■ DATA SECTION:
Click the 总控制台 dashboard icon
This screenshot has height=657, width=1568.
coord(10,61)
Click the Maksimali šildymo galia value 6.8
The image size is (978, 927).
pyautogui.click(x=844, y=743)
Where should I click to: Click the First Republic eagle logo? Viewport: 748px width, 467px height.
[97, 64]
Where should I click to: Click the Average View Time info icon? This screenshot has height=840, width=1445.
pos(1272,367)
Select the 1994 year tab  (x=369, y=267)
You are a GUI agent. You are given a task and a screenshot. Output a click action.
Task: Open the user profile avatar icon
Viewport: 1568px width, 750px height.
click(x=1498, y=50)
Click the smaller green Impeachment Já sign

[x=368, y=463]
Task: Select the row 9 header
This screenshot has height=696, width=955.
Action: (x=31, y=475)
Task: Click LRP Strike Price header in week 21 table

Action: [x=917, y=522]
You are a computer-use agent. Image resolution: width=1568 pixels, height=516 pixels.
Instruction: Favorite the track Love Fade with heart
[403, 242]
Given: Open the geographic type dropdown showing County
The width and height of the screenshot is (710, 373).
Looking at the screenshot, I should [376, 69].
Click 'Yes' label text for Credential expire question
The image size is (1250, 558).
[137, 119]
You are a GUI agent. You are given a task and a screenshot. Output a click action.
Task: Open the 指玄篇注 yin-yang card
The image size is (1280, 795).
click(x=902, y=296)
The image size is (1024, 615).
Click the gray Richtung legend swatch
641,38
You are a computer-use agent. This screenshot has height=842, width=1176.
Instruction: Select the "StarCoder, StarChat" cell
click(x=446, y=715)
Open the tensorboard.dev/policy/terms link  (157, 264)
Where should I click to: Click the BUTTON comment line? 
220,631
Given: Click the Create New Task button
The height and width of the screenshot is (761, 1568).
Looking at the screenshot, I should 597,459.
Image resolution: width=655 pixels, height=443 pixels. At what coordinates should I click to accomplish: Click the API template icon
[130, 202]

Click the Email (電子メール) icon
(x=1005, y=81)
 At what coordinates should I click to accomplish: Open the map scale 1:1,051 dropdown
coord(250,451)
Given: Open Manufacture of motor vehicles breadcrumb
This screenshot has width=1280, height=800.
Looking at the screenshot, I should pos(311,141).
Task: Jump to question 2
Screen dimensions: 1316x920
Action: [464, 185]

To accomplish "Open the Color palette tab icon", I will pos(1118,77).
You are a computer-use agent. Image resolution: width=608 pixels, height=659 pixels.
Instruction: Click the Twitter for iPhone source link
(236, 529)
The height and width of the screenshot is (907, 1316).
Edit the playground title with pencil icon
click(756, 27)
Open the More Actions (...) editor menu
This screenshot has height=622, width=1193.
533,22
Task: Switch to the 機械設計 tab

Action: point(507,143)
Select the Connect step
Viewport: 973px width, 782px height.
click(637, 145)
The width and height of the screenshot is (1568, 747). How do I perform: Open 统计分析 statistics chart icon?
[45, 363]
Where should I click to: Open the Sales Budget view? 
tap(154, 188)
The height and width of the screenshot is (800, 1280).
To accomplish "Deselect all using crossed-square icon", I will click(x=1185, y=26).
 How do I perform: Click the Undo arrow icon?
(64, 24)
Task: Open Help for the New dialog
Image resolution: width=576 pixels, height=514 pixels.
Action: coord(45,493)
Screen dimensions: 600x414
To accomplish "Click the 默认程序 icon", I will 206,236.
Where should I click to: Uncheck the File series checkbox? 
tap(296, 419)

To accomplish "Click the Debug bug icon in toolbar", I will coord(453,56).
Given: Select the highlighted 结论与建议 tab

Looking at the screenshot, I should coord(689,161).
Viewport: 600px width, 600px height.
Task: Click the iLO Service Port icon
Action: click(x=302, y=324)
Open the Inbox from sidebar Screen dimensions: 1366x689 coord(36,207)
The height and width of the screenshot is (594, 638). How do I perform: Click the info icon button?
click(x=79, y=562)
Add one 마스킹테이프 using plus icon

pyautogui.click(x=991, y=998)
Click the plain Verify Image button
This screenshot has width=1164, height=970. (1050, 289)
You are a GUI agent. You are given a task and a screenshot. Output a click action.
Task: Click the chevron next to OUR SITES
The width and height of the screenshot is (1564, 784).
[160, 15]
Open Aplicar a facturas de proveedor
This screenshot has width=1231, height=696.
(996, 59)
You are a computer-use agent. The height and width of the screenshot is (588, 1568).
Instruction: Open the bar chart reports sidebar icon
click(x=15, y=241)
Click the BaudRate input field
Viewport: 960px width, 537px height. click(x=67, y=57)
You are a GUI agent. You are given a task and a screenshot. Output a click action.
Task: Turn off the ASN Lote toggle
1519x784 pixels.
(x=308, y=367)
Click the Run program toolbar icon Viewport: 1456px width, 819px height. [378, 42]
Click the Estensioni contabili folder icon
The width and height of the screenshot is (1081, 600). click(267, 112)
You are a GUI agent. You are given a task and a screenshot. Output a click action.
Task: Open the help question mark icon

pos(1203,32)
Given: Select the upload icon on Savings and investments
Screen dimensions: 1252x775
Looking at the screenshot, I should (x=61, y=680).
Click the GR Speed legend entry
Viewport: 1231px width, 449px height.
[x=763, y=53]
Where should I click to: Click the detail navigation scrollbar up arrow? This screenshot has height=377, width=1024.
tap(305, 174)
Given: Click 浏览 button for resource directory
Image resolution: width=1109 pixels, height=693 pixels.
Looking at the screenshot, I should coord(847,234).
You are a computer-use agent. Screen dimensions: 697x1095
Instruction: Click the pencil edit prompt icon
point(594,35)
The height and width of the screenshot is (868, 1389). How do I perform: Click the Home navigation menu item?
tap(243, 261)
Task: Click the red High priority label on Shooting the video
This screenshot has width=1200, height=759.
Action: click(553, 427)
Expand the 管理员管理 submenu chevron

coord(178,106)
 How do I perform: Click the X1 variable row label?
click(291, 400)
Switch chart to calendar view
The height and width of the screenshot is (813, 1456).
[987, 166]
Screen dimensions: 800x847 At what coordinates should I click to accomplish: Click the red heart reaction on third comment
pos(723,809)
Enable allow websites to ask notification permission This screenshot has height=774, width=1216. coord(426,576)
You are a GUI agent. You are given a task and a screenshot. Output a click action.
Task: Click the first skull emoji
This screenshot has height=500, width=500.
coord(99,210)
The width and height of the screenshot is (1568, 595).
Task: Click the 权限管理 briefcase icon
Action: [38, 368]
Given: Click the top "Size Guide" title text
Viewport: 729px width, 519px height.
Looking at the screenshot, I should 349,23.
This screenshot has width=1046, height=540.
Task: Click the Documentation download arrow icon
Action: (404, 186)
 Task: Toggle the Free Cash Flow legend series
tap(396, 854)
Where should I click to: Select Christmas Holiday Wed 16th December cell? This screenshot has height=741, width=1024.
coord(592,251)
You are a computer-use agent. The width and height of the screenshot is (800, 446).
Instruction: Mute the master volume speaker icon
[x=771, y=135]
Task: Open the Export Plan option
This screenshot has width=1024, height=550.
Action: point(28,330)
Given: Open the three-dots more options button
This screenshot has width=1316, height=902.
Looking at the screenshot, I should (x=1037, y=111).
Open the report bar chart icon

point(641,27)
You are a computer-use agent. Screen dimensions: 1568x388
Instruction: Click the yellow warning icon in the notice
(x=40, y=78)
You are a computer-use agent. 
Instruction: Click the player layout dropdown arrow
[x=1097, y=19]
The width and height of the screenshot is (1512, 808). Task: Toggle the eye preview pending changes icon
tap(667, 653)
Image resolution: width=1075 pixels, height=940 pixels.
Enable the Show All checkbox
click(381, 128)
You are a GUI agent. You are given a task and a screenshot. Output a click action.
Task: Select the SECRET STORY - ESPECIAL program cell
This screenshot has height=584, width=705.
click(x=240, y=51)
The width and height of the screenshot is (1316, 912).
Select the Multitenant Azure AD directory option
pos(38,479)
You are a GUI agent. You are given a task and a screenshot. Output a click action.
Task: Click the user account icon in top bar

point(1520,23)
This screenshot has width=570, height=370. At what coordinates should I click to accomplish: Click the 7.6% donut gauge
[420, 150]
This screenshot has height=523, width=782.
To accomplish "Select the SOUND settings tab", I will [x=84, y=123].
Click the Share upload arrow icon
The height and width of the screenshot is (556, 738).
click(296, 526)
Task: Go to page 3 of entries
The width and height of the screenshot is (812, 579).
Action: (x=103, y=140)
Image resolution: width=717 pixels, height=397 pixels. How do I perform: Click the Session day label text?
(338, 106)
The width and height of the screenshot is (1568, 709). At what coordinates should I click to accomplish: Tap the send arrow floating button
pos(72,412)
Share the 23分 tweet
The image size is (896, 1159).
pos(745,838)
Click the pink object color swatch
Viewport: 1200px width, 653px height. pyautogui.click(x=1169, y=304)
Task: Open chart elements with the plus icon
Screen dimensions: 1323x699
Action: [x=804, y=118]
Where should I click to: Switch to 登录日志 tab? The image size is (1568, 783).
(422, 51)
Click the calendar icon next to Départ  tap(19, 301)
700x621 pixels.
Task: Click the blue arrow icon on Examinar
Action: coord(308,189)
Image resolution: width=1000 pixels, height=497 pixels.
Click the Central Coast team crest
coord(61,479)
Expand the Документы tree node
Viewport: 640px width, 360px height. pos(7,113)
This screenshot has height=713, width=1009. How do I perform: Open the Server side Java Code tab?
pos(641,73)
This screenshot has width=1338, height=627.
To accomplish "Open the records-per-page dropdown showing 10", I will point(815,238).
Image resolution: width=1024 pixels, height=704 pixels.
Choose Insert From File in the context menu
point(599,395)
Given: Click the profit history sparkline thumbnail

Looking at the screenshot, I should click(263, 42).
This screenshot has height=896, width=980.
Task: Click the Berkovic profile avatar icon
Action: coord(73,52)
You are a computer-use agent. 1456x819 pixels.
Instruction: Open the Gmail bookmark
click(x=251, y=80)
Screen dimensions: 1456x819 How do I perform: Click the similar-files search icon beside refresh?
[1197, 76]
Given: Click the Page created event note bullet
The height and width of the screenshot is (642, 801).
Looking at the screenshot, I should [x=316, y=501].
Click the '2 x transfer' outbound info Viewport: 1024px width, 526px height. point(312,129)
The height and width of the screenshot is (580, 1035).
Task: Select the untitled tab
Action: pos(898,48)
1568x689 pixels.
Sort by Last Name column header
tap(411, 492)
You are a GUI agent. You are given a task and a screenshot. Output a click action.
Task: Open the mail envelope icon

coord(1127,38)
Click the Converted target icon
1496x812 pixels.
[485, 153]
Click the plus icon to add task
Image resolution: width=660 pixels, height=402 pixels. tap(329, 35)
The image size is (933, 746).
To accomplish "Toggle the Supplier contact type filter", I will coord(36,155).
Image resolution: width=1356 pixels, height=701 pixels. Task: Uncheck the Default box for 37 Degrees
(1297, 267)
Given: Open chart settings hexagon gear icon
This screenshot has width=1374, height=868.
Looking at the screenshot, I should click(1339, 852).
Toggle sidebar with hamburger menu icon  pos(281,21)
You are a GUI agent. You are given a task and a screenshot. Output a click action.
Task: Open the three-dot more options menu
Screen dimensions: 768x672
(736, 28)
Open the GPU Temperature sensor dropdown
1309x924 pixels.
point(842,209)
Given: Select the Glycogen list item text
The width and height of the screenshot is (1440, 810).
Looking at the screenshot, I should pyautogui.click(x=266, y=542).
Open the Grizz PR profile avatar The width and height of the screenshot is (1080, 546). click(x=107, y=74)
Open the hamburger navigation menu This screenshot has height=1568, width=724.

■ WORK REQUIRED:
Format the entries from the line containing "Image resolution: width=1024" through the end of the entries as a numbered list, omitting blank lines.

■ EXERCISE ANSWER:
1. Image resolution: width=1024 pixels, height=704 pixels.
2. Choose Insert From File in the context menu
3. point(599,395)
4. Given: Click the profit history sparkline thumbnail
5. Looking at the screenshot, I should click(263, 42).
6. This screenshot has height=896, width=980.
7. Task: Click the Berkovic profile avatar icon
8. Action: coord(73,52)
9. You are a computer-use agent. 1456x819 pixels.
10. Instruction: Open the Gmail bookmark
11. click(x=251, y=80)
12. Screen dimensions: 1456x819 How do I perform: Click the similar-files search icon beside refresh?
13. [1197, 76]
14. Given: Click the Page created event note bullet
15. The height and width of the screenshot is (642, 801).
16. Looking at the screenshot, I should [x=316, y=501].
17. Click the '2 x transfer' outbound info Viewport: 1024px width, 526px height. point(312,129)
18. The height and width of the screenshot is (580, 1035).
19. Task: Select the untitled tab
20. Action: pos(898,48)
21. 1568x689 pixels.
22. Sort by Last Name column header
23. tap(411, 492)
24. You are a GUI agent. You are given a task and a screenshot. Output a click action.
25. Task: Open the mail envelope icon
26. coord(1127,38)
27. Click the Converted target icon
28. 1496x812 pixels.
29. [485, 153]
30. Click the plus icon to add task
31. Image resolution: width=660 pixels, height=402 pixels. tap(329, 35)
32. The image size is (933, 746).
33. To accomplish "Toggle the Supplier contact type filter", I will coord(36,155).
34. Image resolution: width=1356 pixels, height=701 pixels. Task: Uncheck the Default box for 37 Degrees
35. (1297, 267)
36. Given: Open chart settings hexagon gear icon
37. This screenshot has width=1374, height=868.
38. Looking at the screenshot, I should click(1339, 852).
39. Toggle sidebar with hamburger menu icon  pos(281,21)
40. You are a GUI agent. You are given a task and a screenshot. Output a click action.
41. Task: Open the three-dot more options menu
42. Screen dimensions: 768x672
43. (736, 28)
44. Open the GPU Temperature sensor dropdown
45. 1309x924 pixels.
46. point(842,209)
47. Given: Select the Glycogen list item text
48. The width and height of the screenshot is (1440, 810).
49. Looking at the screenshot, I should pyautogui.click(x=266, y=542).
50. Open the Grizz PR profile avatar The width and height of the screenshot is (1080, 546). click(x=107, y=74)
51. Open the hamburger navigation menu This screenshot has height=1568, width=724.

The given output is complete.